Der Klassiker unter den Lenkdrachen ist dreieckig und wird an zwei Leinen gehalten. Easy von der Firma Level One ist deutschlandweit eines der best verkauften Modelle. Mit seinen rund 85 Euro stimme das Preis-Leistungs-Verhältnis, zudem sei er perfekt für Einsteiger, sagt der Experte Steltzer. „Er tut, was man will.“ Und auch bei fortgeschrittenen Drachenpiloten ist der Easy beliebt, „denn er ist für Trickflug gut geeignet“. Zieht man die Leinen gekonnt, fliegt er rechts, links oder seitwärts. Sogar auf den Rücken kann er sich legen und auf dem Wind gleiten. „Easy ist seit Jahren das Modell des Jahres.“

„Der neueste Trend unter den Lenkdrachen sind Parafoils, auch Mattendrachen genannt“, sagt Klaus Wanders vom Hersteller Elliot. Sie haben keine stützenden Stäbe mehr und bestehen nur noch aus zwei übereinander liegenden Bahnen aus leichtem Segeltuch. Die Tragflächen messen von einem bis hin zu 20 Quadratmetern. Die Kosten liegen je nach Größe zwischen 25 und 1500 Euro. Die ganz großen Drachen können allerdings nur bei schwachem Wind steigen, da sonst die Gefahr besteht, dass man abhebt. In den vergangenen Jahren hat dies mehrfach zu Unfällen geführt.

In Deutschland werden kaum noch Drachen hergestellt. Ausnahmen bilden lediglich Spezialanfertigungen für Profis, die damit beispielsweise Formationsflüge vorführen. „Drachen sind Handarbeit. Einen Drachen hier bauen zu lassen, ist viel zu teuer“, sagt Olaf Frank vom Drachenhersteller Level One. Lange war Polen das klassische Land für Drachenbauer. In den vergangenen Jahren haben sich jedoch viele Hersteller neu orientiert und lassen in Asien produzieren.

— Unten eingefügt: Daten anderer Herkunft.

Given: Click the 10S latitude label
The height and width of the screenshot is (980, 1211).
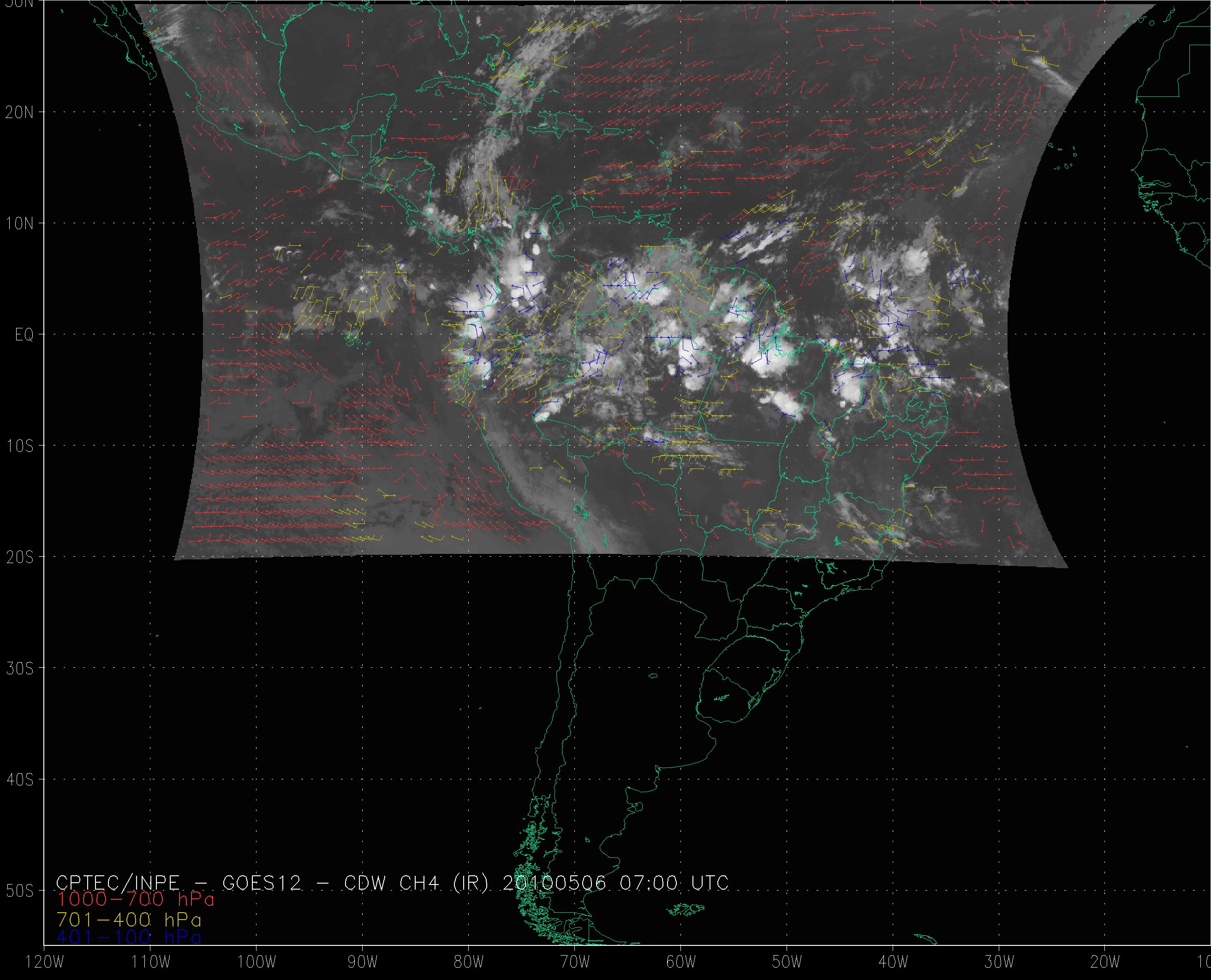Looking at the screenshot, I should [x=20, y=446].
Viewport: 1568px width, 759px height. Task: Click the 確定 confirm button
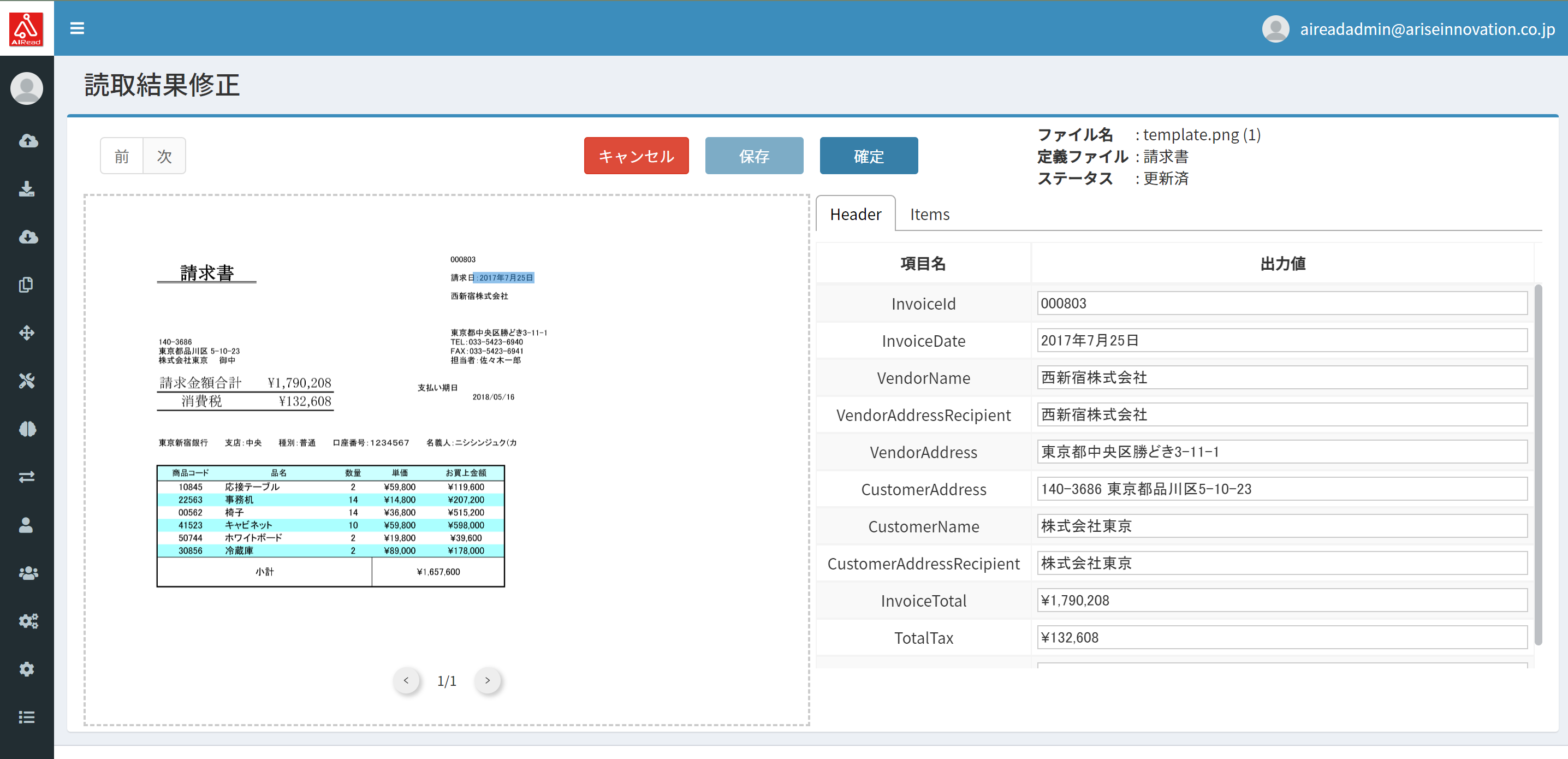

Ist Drachensteigen in der Epoche der High-Tech-Produkte überhaupt noch ein Spiel für den Laien? „Auf jeden Fall“, verteidigt Steltzer seine Leidenschaft. „Es ist eigentlich genauso wie Fahrradfahren: Die ersten 15 Minuten stürzt man ab und dann verlernt man es nie wieder.“

Wer sich einen Überblick über die Welt der Drachen verschaffen will, kann die schnurgeführten Flieger auf Drachenfesten in Aktion bewundern. Diesen Sonntag beispielsweise lädt das Internationale Drachenfest in den Volkspark Potsdam.